Text section =>
--- begin ---

Wilcoxon never loses more than ~14% asymptotic efficiency relative to the $t$ -test, regardless of the underlying density, and can gain unboundedly under heavy tails. The minimum is achieved at the parabolic density $f^*(x) = \tfrac{3}{4\sqrt{5}}(1 - x^2/5)$ on $|x| \leq \sqrt{5}$ . The proof is a calculus-of-variations problem — minimise $12 \sigma^2 (\int f^2)^2$ subject to symmetry and unit variance — and is reproduced in Hodges & Lehmann (1956) and Lehmann (1975, §4.2). The bound is the rare statistical bargain: distribution-freeness with a worst-case efficiency cost smaller than most practitioners’ rounding error in sample-size calculations.

The Hodges-Lehmann Estimator

The Wilcoxon test gives a $p$ -value but not a point estimate of the location parameter — there’s no obvious “Wilcoxon estimator of $\theta$ ” until you invert the test. Hodges-Lehmann’s 1963 construction does exactly that: take the median of all pairwise averages of paired differences. The result is a point estimator that sits between the sample mean and the sample median in robustness, with the same asymptotic relative efficiency to the mean that the Wilcoxon test has to the $t$ -test (Theorem 11). And because the construction is test-inversion, it comes with an exact distribution-free confidence interval (Theorem 10).

A worked example with an outlier makes the case. Take $D = (-0.3, 0.2, 0.7, 0.9, 1.4, 1.8, 2.1, 8.0)$ — the $8.0$ is a single dominant value (think: a logging error, a server crash duration, a one-time mega-purchase). The sample mean is $1.85$ , dragged up by the outlier. The sample median is $1.15$ , ignoring the outlier completely. Hodges-Lehmann gives $\hat\theta_{\mathrm{HL}} = 1.20$ — between the mean and median, robust to the outlier without throwing it out. The $95\%$ HL confidence interval is $[0.30,\, 4.45]$ , exact under symmetry of the underlying distribution.

--- end ---

Instructions to follow => In the worked example of the Wilcoxon text, which point estimates of location are reported for D, and what is the value of each?

Source excerpt =>

--- begin ---

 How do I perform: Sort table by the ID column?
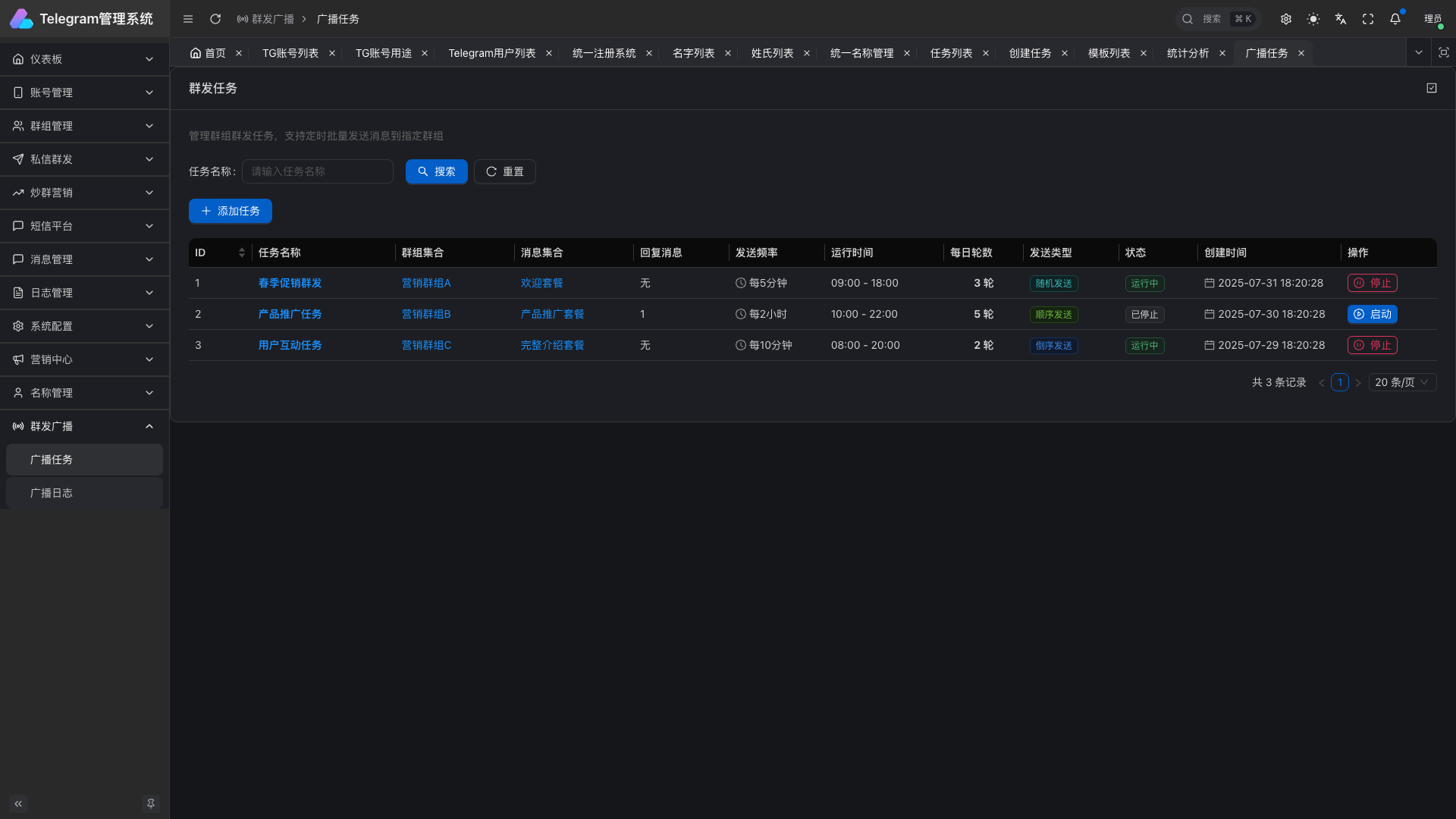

--- end ---

Solution to this exercise =>
- Sample mean: 1.85
- Sample median: 1.15
- Hodges-Lehmann estimate: 1.20